1923

Au lendemain de la révolution, Trotsky aborde les problèmes de la vie quotidienne : rapports travail/loisirs, condition des femmes, famille, gestion des équipements collectifs, logement, culture et cadre de vie...


Léon Trotsky

Les questions du mode de vie

OU EST L'ISSUE ?

(A propos du mode de vie des communistes)


Avec la permission du camarade Sedykh, nous rééditons cet article tiré de "La Pravda", et qui touche des problèmes extrêmement importants du mode de vie des communistes. (Note de l'auteur).

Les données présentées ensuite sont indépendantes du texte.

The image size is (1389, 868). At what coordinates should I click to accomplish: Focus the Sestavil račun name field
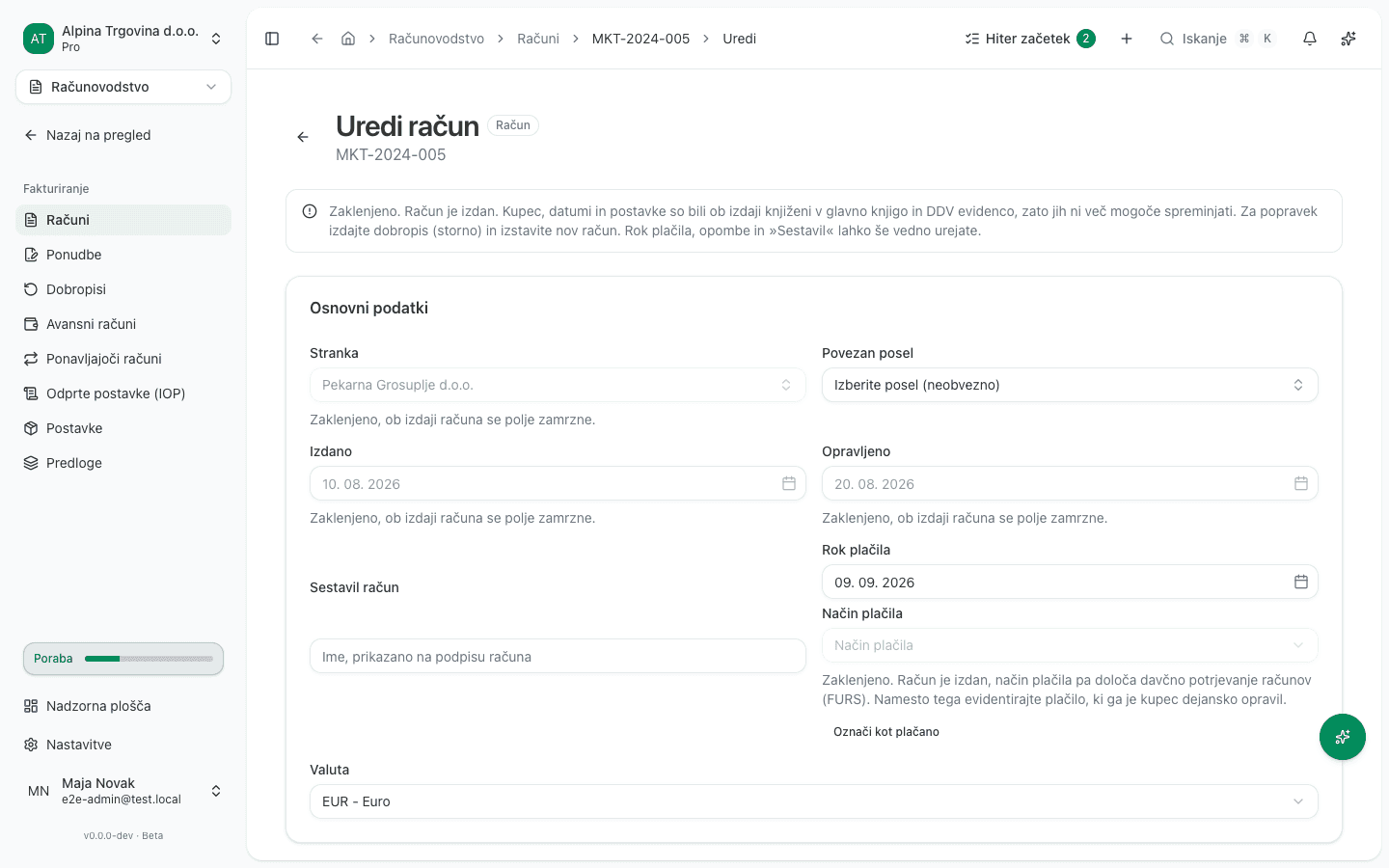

On parle beaucoup aujourd'hui du mode de vie des membres du parti. Il n'y a pas de fumée sans feu. A l'intérieur du parti, il se produit des glissements imperceptibles qui peuvent au bout du compte ôter au parti cette cohésion, cette unité, cet esprit de discipline grâce auxquels il a vaincu et grâce auxquels sans aucun doute il vaincra encore. A la base de ces glissements, on trouve :
1. une réaction physiologique à la fatigue et à l'épuisement,
2. comparativement au passé, à la période d'avant la NEP, des contacts plus fréquents (dans la vie quotidienne) entre les membres du parti et les éléments petits bourgeois, purs produits de la NEP,
3. une inégalité matérielle à l'intérieur du parti (une relativement grande aisance des uns et une gêne relative ou totale des autres).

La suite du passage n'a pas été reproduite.